Had I taken a picture, instead of this beautiful couple signing their marriage license, you might be looking at a selfie of a sad, newly married gal leaving the Georgia Department of Motor Vehicles without a new license because she didn't know the difference between a marriage license and a marriage certificate three years ago.
Simply stated, a marriage license allows you to get married and a marriage certificate is proof that you are married.
Had I known this difference shortly after Bryan and I were married, I would not have spent 4 hours in the trailer that is the Fulton County DMV in the middle of a sizzling southern summer. With the air-conditioning out of order. And with the wrong documentation in hand. I had a copy of our license (meaning we could get married) instead of a certificate (certified proof that we were in fact married).

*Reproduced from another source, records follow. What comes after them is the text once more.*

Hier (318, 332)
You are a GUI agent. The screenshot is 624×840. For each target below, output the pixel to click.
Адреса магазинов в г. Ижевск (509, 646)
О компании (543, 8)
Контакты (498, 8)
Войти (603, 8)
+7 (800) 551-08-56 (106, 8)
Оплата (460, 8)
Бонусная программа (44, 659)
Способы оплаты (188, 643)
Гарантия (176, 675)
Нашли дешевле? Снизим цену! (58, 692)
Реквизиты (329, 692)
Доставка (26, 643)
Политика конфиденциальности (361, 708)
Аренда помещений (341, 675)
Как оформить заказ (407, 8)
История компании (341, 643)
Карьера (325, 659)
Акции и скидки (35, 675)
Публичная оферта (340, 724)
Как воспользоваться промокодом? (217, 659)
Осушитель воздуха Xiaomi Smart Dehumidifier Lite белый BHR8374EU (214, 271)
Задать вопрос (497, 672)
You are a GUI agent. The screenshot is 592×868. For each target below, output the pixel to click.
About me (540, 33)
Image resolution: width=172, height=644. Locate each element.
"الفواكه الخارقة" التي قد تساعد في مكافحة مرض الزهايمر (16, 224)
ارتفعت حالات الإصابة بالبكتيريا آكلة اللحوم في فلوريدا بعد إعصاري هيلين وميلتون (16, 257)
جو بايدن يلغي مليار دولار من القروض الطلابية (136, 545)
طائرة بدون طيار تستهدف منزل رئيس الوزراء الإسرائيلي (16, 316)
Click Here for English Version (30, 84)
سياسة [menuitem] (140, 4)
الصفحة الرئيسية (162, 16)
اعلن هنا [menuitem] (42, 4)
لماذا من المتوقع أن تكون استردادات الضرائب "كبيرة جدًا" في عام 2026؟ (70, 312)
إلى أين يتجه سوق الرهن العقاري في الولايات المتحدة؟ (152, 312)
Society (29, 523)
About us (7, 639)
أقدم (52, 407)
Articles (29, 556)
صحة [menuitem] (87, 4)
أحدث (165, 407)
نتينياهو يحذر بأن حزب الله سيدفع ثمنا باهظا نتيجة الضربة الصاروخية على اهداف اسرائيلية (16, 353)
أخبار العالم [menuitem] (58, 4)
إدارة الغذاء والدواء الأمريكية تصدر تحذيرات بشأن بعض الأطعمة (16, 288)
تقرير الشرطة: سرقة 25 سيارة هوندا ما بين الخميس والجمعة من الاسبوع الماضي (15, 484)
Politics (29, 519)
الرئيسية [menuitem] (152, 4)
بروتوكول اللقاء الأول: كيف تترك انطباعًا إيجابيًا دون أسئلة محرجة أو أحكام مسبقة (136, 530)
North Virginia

But no worries! Getting all the correct documentation you need for your big day (and the days to follow) can be easy and you can usually find all the info you need online. Laws to obtaining a marriage license can vary from state to state or county to county, so be sure to get the correct information for the place where you'll actually be getting married. You'll want to know any details that will be helpful or that are particular for where you're getting hitched. For example, currently if you're getting married in Georgia and you complete a qualifying premarital education program (a good idea anyway), your application fee will be waived.
If you're saying your vows in Georgia, HERE is a good place to start looking for information on obtaining a marriage license.
A few things you'll want to find out:
- Where do you apply for your marriage license?
- What documents do you need to bring with you in order to get a marriage license?
- How long is your marriage license valid for?
- Is there a waiting period to obtain a marriage license?
- Is a blood test required to obtain a marriage license?
- What does it cost and how can you pay for your marriage license?
If you're not planning to have a signing ceremony of any kind on your wedding day, it is a good idea to go ahead and provide your officiant with your marriage license beforehand so you don't have to worry about it on your wedding day. Whoever presides over your ceremony is responsible for signing and sending the license back to the place of issuance.
When applying for your license, go ahead and look into having a couple copies of your marriage certificate mailed to you after the wedding. After you receive your marriage certificate, you can start the name change process. This is a whole post by itself!
Expect to see a very helpful Tuesday Tip in the near future covering the timeline, cost and details involved in changing your last name. But, first things first...get your license to wed!